#### Task instructions
- A) Print the section of the Leslie Glass interview that begins with the words containing "Author Interview: Leslie" and ends with "of her books.".
- B) Answer these questions from the Leslie Glass interview:
(i) What nickname does April's mother go by in the series?
(ii) At which precinct did the author meet the Chinese detective NYPD assigned to her?
(iii) How often are detectives reassigned, according to the interview?
- C) Write the next part of the Leslie Glass interview, picking up after its final answer.

#### Document

Author Interview: Leslie Glass

Author Leslie Glass is the creator of the popular (and wonderful) April Woo mysteries, featuring Chinese homicide detective April and her mother, the "Skinny Dragon". These are among the best police books being written at the moment, and if you haven't yet made April's acquaintance, you are really missing a bet. To find out more about her creator, read on; or check the website for reviews of several of her books.

Q: Most obvious question first - why a Chinese detective? It's a wonderful choice, and you really get such a sense of both April's character and culture in the books. Is she based on a real person?
A: April was an accident. I requested a female detective to interview, and NYPD assigned me a Chinese detective in Chinatown. I went down to talk to her at the Elizabeth Street Precinct. She was beautiful and smart, and I thought I would base a character on her for one book. She came from my imagination, and took over the series.

Q: What kind of research do you do, police-wise? April seems to "float" a bit to different precincts - is that realistic?
A: Detectives are reassigned every few years. In an active career, a cop could move half a dozen times. I've done a lot of research and watched the careers of many NYPD officers. If they're going to move up the ranks, they have to have lots of experience in many units.

#### Stored data

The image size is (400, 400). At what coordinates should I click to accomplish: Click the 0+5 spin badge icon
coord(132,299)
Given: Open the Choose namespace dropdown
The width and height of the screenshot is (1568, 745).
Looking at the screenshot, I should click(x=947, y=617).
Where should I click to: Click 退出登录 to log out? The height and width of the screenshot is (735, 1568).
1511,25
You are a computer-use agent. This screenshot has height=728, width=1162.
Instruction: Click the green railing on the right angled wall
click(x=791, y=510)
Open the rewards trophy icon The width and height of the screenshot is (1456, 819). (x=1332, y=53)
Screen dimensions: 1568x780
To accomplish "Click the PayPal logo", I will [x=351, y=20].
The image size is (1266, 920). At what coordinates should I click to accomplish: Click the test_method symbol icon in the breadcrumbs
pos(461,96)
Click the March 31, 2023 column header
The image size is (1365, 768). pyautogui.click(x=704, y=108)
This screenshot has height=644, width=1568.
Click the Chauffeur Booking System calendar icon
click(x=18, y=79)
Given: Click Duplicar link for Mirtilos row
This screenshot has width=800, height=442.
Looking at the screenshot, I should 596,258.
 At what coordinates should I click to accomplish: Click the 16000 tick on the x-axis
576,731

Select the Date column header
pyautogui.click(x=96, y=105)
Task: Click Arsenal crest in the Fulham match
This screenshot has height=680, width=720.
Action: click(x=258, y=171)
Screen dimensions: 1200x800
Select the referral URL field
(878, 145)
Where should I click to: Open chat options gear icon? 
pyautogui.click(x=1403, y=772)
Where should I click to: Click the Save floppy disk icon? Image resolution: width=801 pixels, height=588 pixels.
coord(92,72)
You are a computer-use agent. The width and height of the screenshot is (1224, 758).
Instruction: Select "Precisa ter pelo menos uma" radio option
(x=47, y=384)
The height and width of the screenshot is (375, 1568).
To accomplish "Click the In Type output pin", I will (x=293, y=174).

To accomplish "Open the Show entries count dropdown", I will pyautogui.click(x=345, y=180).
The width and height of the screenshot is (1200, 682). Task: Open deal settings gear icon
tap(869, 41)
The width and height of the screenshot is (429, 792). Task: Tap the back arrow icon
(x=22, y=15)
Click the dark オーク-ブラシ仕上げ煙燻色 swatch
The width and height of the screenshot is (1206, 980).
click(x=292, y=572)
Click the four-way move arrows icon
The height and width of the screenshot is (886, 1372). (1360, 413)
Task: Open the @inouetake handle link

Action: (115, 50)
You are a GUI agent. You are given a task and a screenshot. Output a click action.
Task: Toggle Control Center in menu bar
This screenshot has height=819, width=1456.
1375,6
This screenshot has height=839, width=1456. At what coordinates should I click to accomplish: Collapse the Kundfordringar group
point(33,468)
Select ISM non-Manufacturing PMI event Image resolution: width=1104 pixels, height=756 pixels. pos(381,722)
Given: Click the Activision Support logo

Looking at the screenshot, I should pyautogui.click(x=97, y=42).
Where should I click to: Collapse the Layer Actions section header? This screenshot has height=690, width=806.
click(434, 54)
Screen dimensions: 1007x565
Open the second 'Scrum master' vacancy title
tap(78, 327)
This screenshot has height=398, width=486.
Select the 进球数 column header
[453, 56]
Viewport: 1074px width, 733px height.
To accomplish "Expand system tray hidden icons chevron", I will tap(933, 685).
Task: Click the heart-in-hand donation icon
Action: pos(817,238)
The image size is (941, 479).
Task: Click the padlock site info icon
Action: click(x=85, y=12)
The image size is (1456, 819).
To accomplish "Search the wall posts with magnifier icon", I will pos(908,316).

#### Responses for each task
- A)
Author Interview: Leslie Glass

Author Leslie Glass is the creator of the popular (and wonderful) April Woo mysteries, featuring Chinese homicide detective April and her mother, the "Skinny Dragon". These are among the best police books being written at the moment, and if you haven't yet made April's acquaintance, you are really missing a bet. To find out more about her creator, read on; or check the website for reviews of several of her books.

- B)
(i) The "Skinny Dragon"
(ii) The Elizabeth Street Precinct
(iii) Every few years

- C)
Q: I've noticed, since the start of the series, that your books have gotten less graphically violent. I notice that with quite a few authors, and it's often welcome. Any reasons for that?
A: Over the years, my work has gotten less violent and graphic. I never enjoyed writing those really evil scenes. To write them well, one has to live in them, and basically I'm not a sadistic person. And I don't love reading those books anymore. I find that violence has gotten gratuitous in some novels. When five or six people have to die to get a story across, I'm just not interested. I'm still pretty noir, though. That will never change.

Q: Do you do any kind of elaborate outlining? Your plots are so complex - and so satisfactorily resolved. One of my favorites is Stealing Time with the missing baby. There were a lot of threads in that book.
A: That's a great question. Some editor told me my storylines were too simple, and I needed more subplots. I had no idea how to do it. Now, complications abound even before my main story is set in stone. I look back on books like Stealing Time and can't even imagine how I did it. I'm always looking back on my work and saying: I did that? I wrote that? It's a mystery to me because outlines don't work for me. It's all a journey of discovery, and I never know if I can pull it off.

Q: What or who has influenced your writing. I really love Lillian O'Donnell's Norah Mulcahaney series and wonder if she has been an influence at all. Some of the same issues - woman in a male dominated department - are present in both of your books.
A: I write what I know from my experiences in NYPD and New York. I'm a novelist first. My mentors are all the classics - the English novelists, the Russians, the French. I was a literature freak when I was growing up. I don't read any police procedurals and haven't for many years.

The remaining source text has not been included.